Nachdem ich die “Realität” als Referenz der Kunst in die Runde warf,
und da verbleibt nach wie vor die Frage, was diese Referenz für die Frage nach einem qualitativen Unterschied zwischen antiker und mittelalterlicher Kunst nützt. Soll es um das Verhältnis der Kunst zur Realität gehen? Und wenn ja, warum sollte dieses Verhältnis Wertungen zur künstlerischen Gestaltung ermöglichen? Schließlich kann das Verhältnis einer Kunstepoche zu ihrer jeweiligen Realität recht verschieden ausfallen (ein "Werther" ist gewiß kein naturalistischer Roman, darum aber nicht notwendig besser oder schlechter als "Bestie Mensch") und zudem muss "Realität" nicht zwingend notwendig der Gegenstand von Kunst sein (ein Laokoon oder eine Artemis dürften sich in der Wirklichkeit nicht auffinden lassen)
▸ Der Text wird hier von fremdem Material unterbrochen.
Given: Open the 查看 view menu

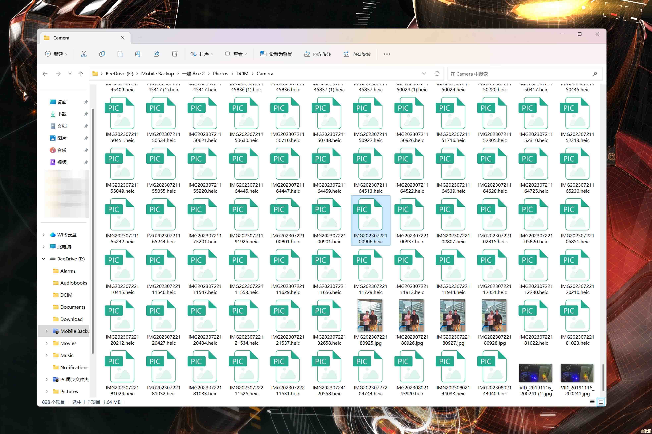Looking at the screenshot, I should pyautogui.click(x=236, y=54).
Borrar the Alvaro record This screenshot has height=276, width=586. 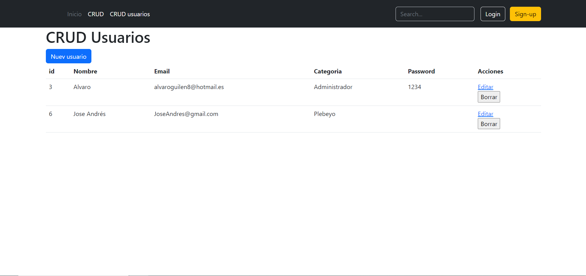click(x=488, y=97)
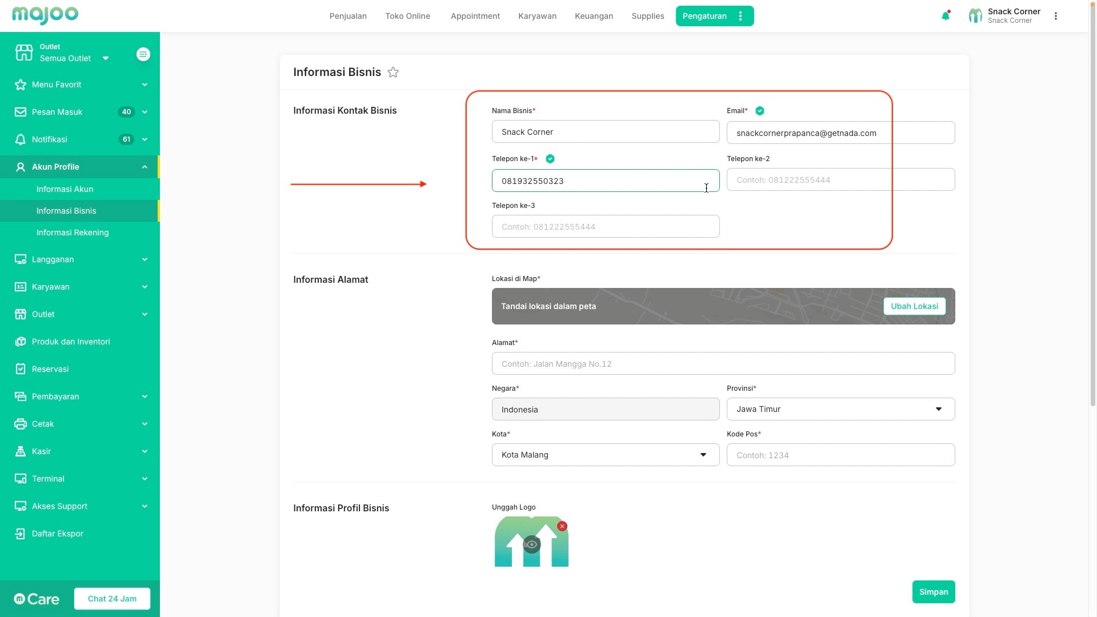Image resolution: width=1097 pixels, height=617 pixels.
Task: Go to Informasi Rekening submenu
Action: [73, 233]
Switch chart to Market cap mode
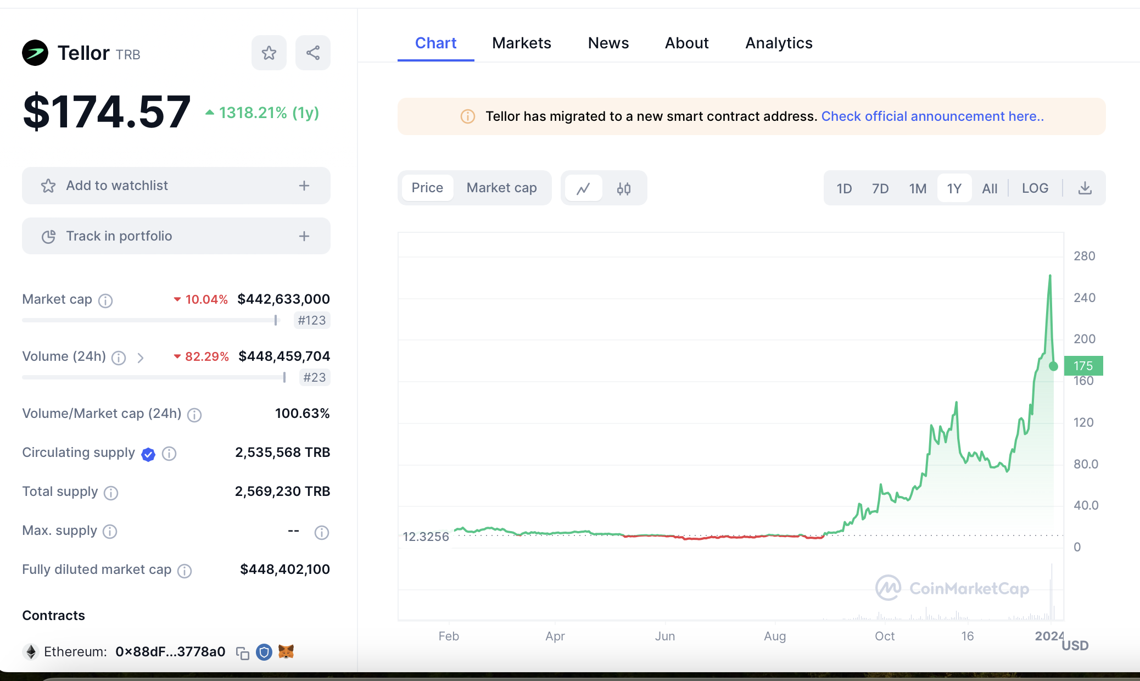The height and width of the screenshot is (681, 1140). tap(501, 188)
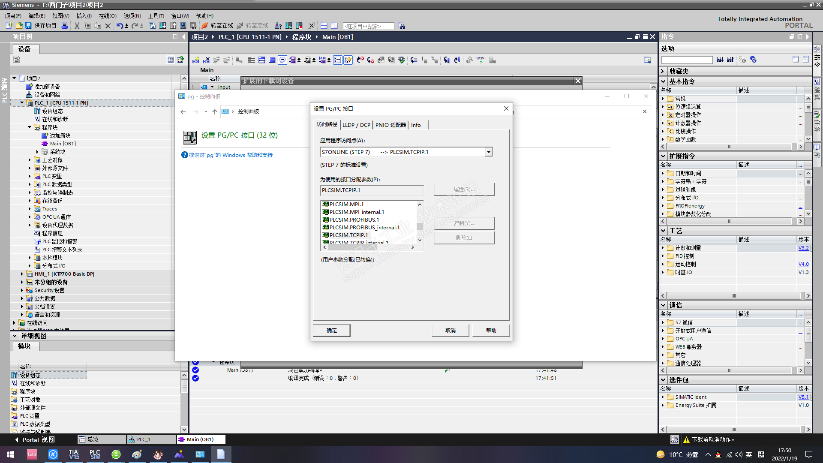
Task: Click the split editor horizontally icon
Action: coord(324,26)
vielleicht wäre es sinnvoll, Vergleiche in den
Künsten anzustellen?
- in der Musik vermag ich die These des qualitativen Niedergangs nicht zu bestätigen, eher das Gegenteil scheint der Fall (allerdings ist nicht sonderlich viel aus der Antike überliefert...)
- in der Literatur kann ich kein Niveaugefälle zwischen einem Gedicht von Ovid und einem von von der Vogelweide feststellen (betrifft die Lyrik) / die Gattung "Roman", immerhin von Petronius fragmentarisch überliefert, scheint im Mittelalter nicht en vogue gewesen zu sein / in der Epik findenwir z.B. Aeneas und Tristan (wer wollte bei solchen Meisterwerken einen qualitativen Unterschied nachweisen?) / die Gattungen der Theaterstücke scheinen im Mittelalter weniger gebräuchlich als in der Antike gewesen zu sein --- reicht das wirklich aus, um in der Literatur der Antike die Krone zu überreichen? meiner Ansicht nach nicht. (ausgenommen habe ich "wissenschaftliche" Literatur, also philosoph., rhetor. etc. Texte*))
- in der Malerei wird es schwierig werden, zu vergleichen, weil nicht eben allzuviel vorhanden ist: sollte man z.B. pompejanische Wandmalereien als Kunstwerke oder als quasi Deko betrachten? Es gibt ua. ein spätantikes röm. Frauenportrait (aus Ägypten, auf einem Sargdeckel wenn ich mich richtig erinnere) - aber es gibt kein solches mittelalterliches Portrait. Es gibt furiose, sehr dynamische frühmittelalterliche (sic) Buchillustrationen (gezeichnet, nicht koloriert), aber antike solche wüsste ich jetzt nicht --- ich finde, auch in der Malerei wird es schwierig, vergleichbares zu finden um vergleichen zu können
- verbleibt die Architektur: einerseits Palastaula und Pantheon, andererseits romanische und gotische Kathedralen - da maße ich mir nicht an, das eine über das andere zu stellen
ja, die Skulpturen, ich weiß - da sind sehr große Unterschiede in der Intention und in der Thematik vorhanden, wobei allerdings beide Epochen ihre jeweils eigenen Typisierungen/Idealisierungen vornehmen; zumindest mir will auch in diesem Bereich noch nicht einleuchten, wieso herausragende mittelalterliche Skulpturen handwerklich und/oder künstlerisch schlechter als antike sein sollten.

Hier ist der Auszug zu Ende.